Exercise materials:
════════
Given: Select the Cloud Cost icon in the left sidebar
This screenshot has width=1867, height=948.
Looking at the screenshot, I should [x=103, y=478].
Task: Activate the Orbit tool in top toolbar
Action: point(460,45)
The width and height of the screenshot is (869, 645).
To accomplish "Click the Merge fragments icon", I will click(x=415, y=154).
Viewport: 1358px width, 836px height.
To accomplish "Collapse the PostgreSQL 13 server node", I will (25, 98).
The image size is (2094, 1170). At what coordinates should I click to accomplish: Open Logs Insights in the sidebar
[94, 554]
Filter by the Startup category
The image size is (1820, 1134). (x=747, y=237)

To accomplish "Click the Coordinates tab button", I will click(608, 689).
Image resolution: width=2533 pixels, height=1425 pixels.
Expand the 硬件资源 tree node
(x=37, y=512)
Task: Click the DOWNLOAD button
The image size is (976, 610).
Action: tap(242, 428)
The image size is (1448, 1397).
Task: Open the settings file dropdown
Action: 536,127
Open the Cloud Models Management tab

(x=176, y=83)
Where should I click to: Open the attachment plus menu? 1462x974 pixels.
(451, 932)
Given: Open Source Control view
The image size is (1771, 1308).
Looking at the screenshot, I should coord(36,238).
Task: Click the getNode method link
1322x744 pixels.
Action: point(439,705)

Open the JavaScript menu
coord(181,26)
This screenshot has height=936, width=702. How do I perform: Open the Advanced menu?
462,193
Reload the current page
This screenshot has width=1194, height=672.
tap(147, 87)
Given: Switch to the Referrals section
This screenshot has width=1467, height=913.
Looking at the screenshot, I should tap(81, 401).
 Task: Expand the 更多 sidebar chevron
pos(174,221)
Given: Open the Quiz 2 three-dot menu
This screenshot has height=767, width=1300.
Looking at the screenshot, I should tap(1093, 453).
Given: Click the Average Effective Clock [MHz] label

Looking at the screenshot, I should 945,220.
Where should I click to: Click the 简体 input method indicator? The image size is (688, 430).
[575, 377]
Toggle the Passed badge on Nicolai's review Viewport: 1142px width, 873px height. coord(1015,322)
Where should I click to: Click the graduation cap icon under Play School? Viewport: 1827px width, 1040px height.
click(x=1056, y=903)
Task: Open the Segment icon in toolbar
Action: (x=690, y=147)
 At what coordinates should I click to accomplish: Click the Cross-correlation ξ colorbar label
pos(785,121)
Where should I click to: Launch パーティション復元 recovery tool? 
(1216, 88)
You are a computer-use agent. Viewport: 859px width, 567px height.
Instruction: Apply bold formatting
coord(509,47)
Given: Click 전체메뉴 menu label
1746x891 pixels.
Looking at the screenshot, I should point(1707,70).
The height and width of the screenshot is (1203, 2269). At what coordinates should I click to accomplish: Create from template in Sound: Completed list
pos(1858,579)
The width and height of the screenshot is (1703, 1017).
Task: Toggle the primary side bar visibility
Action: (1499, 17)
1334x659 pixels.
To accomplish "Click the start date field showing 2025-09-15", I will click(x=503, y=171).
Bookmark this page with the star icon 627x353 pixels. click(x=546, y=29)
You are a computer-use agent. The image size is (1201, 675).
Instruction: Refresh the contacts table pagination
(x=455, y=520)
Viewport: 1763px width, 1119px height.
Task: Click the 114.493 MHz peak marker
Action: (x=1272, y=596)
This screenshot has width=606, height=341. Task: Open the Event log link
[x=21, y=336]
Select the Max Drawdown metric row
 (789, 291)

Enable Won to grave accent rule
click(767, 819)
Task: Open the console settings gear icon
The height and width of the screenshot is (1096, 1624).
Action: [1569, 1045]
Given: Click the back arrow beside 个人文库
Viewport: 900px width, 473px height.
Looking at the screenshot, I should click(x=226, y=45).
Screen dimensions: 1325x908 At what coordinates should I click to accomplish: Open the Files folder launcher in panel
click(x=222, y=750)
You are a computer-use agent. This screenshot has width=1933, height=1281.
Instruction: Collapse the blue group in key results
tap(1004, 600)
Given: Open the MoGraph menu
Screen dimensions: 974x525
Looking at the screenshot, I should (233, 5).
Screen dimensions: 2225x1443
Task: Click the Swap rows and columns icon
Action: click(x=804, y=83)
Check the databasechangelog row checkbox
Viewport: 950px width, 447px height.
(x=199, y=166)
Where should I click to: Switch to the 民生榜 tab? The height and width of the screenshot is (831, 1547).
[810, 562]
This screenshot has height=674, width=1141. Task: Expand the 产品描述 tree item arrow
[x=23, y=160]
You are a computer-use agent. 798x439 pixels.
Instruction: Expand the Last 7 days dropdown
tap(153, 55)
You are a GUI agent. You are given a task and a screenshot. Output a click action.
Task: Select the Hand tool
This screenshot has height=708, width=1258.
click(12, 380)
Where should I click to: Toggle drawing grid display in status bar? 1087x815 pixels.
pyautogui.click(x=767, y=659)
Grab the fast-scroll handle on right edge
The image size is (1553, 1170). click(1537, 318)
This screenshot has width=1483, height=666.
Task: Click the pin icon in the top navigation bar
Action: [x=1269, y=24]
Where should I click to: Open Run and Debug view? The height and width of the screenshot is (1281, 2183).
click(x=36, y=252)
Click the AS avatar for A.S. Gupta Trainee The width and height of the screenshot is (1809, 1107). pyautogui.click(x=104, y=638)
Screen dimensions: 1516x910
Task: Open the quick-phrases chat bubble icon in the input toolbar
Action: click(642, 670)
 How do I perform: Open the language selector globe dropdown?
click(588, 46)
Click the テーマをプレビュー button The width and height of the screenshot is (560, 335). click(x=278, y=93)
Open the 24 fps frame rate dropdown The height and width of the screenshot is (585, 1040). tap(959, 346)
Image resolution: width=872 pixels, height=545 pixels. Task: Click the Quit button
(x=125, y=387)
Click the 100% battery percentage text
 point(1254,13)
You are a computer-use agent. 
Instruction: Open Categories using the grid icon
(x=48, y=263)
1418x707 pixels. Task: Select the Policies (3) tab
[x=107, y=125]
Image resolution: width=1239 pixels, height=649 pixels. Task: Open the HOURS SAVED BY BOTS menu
════════
Your objective: Please transcribe exactly the lines above from the line that has "Filter by the Startup category" up to and including the line that has "Task: Click the DOWNLOAD button"; no other line belongs in the answer.

Answer space:
Filter by the Startup category
The image size is (1820, 1134). (x=747, y=237)

To accomplish "Click the Coordinates tab button", I will click(608, 689).
Image resolution: width=2533 pixels, height=1425 pixels.
Expand the 硬件资源 tree node
(x=37, y=512)
Task: Click the DOWNLOAD button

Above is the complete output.